» **What is needed**
From the line that contains "This screenshot has width=1323, height=896." through the line that contains "Uncheck the Browsing history checkbox", output every line of the listing below exactly and leave out all the rest.
******************************
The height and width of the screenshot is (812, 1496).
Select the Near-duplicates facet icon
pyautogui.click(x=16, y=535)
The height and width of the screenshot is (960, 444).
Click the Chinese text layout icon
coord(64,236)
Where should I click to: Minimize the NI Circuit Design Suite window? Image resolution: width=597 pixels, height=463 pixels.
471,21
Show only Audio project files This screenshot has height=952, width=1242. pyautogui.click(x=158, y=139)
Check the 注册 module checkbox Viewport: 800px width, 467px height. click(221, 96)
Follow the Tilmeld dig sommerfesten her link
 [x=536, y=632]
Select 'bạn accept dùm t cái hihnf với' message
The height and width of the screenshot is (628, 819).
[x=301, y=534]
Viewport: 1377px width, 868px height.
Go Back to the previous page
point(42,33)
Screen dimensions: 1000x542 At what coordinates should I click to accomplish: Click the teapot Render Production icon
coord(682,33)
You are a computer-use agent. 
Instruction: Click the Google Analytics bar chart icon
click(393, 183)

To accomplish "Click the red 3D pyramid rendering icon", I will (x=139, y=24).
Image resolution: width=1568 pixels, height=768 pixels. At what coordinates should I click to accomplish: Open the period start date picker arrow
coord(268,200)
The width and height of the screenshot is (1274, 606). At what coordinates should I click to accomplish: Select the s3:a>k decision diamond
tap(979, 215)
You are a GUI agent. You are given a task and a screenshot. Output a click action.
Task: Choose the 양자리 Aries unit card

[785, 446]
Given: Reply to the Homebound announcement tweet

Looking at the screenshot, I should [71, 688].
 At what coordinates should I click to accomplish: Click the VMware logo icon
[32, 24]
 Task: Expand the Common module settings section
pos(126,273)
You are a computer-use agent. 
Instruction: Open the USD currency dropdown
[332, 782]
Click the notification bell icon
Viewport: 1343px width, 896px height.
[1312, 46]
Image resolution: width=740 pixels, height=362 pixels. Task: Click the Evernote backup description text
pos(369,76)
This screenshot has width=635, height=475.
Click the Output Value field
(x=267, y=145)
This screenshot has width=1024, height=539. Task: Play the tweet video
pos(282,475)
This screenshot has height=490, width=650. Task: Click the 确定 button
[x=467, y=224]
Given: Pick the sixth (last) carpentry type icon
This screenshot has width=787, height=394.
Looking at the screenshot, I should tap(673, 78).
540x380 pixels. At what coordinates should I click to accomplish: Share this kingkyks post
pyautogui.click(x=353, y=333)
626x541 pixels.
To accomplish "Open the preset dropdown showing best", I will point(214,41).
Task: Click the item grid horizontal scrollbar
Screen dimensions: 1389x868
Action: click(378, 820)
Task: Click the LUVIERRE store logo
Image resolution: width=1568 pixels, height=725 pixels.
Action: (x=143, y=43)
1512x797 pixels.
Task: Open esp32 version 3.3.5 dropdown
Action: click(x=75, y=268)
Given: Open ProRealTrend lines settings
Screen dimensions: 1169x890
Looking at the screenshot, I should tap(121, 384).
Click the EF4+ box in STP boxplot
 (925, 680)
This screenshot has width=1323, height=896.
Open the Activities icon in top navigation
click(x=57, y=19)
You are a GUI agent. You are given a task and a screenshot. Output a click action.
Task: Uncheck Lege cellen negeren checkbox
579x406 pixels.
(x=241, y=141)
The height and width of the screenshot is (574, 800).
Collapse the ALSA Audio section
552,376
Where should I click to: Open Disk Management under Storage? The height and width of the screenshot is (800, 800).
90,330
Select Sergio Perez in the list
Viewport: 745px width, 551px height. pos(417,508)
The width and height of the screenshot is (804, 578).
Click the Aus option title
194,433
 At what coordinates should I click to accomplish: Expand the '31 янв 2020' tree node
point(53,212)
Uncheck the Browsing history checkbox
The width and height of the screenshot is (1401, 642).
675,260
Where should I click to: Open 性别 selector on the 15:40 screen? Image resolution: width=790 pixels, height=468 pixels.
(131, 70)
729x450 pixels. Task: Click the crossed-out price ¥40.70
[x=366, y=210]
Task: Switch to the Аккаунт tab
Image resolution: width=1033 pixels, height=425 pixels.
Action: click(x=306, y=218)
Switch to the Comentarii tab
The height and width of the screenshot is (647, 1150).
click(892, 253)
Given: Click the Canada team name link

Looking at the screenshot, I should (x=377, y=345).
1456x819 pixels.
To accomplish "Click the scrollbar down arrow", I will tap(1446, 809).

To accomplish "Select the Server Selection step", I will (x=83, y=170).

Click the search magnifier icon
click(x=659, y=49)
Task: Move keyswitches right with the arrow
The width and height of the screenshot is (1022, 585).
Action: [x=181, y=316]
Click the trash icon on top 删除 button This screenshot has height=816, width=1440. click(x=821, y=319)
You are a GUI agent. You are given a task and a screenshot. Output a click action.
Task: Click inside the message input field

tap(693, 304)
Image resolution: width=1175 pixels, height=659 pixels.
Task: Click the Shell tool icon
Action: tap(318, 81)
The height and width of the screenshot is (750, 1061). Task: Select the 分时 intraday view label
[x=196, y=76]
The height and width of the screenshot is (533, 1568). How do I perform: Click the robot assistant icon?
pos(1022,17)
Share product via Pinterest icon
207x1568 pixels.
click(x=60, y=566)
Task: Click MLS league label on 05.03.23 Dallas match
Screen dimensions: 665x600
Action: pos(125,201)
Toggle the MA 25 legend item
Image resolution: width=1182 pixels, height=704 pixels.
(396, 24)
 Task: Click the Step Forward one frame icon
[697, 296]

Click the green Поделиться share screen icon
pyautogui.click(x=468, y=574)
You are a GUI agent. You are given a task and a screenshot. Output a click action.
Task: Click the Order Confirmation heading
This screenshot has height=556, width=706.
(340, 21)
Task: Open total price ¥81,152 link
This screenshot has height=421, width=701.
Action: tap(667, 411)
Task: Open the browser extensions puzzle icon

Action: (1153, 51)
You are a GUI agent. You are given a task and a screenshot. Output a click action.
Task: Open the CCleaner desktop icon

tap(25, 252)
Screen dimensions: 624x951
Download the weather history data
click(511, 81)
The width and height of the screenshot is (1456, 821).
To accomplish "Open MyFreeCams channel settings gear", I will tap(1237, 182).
******************************
» **Your response**
This screenshot has width=1323, height=896.
Open the Activities icon in top navigation
click(x=57, y=19)
You are a GUI agent. You are given a task and a screenshot. Output a click action.
Task: Uncheck Lege cellen negeren checkbox
579x406 pixels.
(x=241, y=141)
The height and width of the screenshot is (574, 800).
Collapse the ALSA Audio section
552,376
Where should I click to: Open Disk Management under Storage? The height and width of the screenshot is (800, 800).
90,330
Select Sergio Perez in the list
Viewport: 745px width, 551px height. pos(417,508)
The width and height of the screenshot is (804, 578).
Click the Aus option title
194,433
 At what coordinates should I click to accomplish: Expand the '31 янв 2020' tree node
point(53,212)
Uncheck the Browsing history checkbox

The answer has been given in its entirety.